##### Given information #####
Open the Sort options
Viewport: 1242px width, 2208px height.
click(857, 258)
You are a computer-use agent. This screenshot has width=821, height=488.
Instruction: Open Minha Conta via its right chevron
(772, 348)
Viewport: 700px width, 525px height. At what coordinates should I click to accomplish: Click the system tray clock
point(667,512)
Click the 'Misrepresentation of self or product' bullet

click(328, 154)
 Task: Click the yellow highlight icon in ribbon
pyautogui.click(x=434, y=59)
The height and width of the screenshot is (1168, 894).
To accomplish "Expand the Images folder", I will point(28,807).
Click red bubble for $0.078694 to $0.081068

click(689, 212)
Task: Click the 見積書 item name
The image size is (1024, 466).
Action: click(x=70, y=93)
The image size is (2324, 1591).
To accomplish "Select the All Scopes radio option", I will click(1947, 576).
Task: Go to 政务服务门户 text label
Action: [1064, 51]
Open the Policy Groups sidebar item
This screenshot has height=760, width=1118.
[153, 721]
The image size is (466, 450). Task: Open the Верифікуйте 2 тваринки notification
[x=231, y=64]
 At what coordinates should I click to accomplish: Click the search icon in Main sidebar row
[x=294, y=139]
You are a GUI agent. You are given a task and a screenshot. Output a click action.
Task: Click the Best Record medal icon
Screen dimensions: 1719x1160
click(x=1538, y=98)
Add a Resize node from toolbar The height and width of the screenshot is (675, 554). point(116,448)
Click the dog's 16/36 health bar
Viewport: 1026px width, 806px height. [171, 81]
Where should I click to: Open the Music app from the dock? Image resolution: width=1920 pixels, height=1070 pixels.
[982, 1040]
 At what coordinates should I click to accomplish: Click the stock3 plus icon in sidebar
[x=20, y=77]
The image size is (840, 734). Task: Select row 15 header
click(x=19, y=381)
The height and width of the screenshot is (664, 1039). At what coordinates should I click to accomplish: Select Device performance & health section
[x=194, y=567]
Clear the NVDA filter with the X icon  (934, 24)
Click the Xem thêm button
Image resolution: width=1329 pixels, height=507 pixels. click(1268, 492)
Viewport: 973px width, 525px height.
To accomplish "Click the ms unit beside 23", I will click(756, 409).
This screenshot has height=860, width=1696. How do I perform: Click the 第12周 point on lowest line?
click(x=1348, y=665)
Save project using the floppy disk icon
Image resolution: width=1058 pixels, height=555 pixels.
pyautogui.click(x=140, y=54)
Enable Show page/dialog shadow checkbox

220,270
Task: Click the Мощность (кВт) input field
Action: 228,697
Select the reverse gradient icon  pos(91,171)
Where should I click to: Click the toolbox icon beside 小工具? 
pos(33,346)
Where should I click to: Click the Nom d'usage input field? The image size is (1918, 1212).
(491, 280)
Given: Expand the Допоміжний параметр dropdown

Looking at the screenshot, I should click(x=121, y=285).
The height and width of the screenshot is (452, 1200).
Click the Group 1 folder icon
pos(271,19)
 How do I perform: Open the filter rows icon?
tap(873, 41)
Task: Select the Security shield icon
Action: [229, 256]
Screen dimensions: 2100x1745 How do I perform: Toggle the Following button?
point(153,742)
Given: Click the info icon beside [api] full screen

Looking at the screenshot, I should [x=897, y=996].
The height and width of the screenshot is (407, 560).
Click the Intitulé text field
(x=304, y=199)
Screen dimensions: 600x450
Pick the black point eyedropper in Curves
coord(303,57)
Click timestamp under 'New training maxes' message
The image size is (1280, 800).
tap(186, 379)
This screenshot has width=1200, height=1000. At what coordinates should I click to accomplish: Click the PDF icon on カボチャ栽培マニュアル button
#####
Retype every one of the records above, reproducing each line precisely and without alteration.

Open the Sort options
Viewport: 1242px width, 2208px height.
click(857, 258)
You are a computer-use agent. This screenshot has width=821, height=488.
Instruction: Open Minha Conta via its right chevron
(772, 348)
Viewport: 700px width, 525px height. At what coordinates should I click to accomplish: Click the system tray clock
point(667,512)
Click the 'Misrepresentation of self or product' bullet

click(328, 154)
 Task: Click the yellow highlight icon in ribbon
pyautogui.click(x=434, y=59)
The height and width of the screenshot is (1168, 894).
To accomplish "Expand the Images folder", I will point(28,807).
Click red bubble for $0.078694 to $0.081068

click(689, 212)
Task: Click the 見積書 item name
The image size is (1024, 466).
Action: click(x=70, y=93)
The image size is (2324, 1591).
To accomplish "Select the All Scopes radio option", I will click(1947, 576).
Task: Go to 政务服务门户 text label
Action: [1064, 51]
Open the Policy Groups sidebar item
This screenshot has height=760, width=1118.
[153, 721]
The image size is (466, 450). Task: Open the Верифікуйте 2 тваринки notification
[x=231, y=64]
 At what coordinates should I click to accomplish: Click the search icon in Main sidebar row
[x=294, y=139]
You are a GUI agent. You are given a task and a screenshot. Output a click action.
Task: Click the Best Record medal icon
Screen dimensions: 1719x1160
click(x=1538, y=98)
Add a Resize node from toolbar The height and width of the screenshot is (675, 554). point(116,448)
Click the dog's 16/36 health bar
Viewport: 1026px width, 806px height. [171, 81]
Where should I click to: Open the Music app from the dock? Image resolution: width=1920 pixels, height=1070 pixels.
[982, 1040]
 At what coordinates should I click to accomplish: Click the stock3 plus icon in sidebar
[x=20, y=77]
The image size is (840, 734). Task: Select row 15 header
click(x=19, y=381)
The height and width of the screenshot is (664, 1039). At what coordinates should I click to accomplish: Select Device performance & health section
[x=194, y=567]
Clear the NVDA filter with the X icon  (934, 24)
Click the Xem thêm button
Image resolution: width=1329 pixels, height=507 pixels. click(1268, 492)
Viewport: 973px width, 525px height.
To accomplish "Click the ms unit beside 23", I will click(756, 409).
This screenshot has height=860, width=1696. How do I perform: Click the 第12周 point on lowest line?
click(x=1348, y=665)
Save project using the floppy disk icon
Image resolution: width=1058 pixels, height=555 pixels.
pyautogui.click(x=140, y=54)
Enable Show page/dialog shadow checkbox

220,270
Task: Click the Мощность (кВт) input field
Action: 228,697
Select the reverse gradient icon  pos(91,171)
Where should I click to: Click the toolbox icon beside 小工具? 
pos(33,346)
Where should I click to: Click the Nom d'usage input field? The image size is (1918, 1212).
(491, 280)
Given: Expand the Допоміжний параметр dropdown

Looking at the screenshot, I should click(x=121, y=285).
The height and width of the screenshot is (452, 1200).
Click the Group 1 folder icon
pos(271,19)
 How do I perform: Open the filter rows icon?
tap(873, 41)
Task: Select the Security shield icon
Action: [229, 256]
Screen dimensions: 2100x1745 How do I perform: Toggle the Following button?
point(153,742)
Given: Click the info icon beside [api] full screen

Looking at the screenshot, I should [x=897, y=996].
The height and width of the screenshot is (407, 560).
Click the Intitulé text field
(x=304, y=199)
Screen dimensions: 600x450
Pick the black point eyedropper in Curves
coord(303,57)
Click timestamp under 'New training maxes' message
The image size is (1280, 800).
tap(186, 379)
This screenshot has width=1200, height=1000. At what coordinates should I click to accomplish: Click the PDF icon on カボチャ栽培マニュアル button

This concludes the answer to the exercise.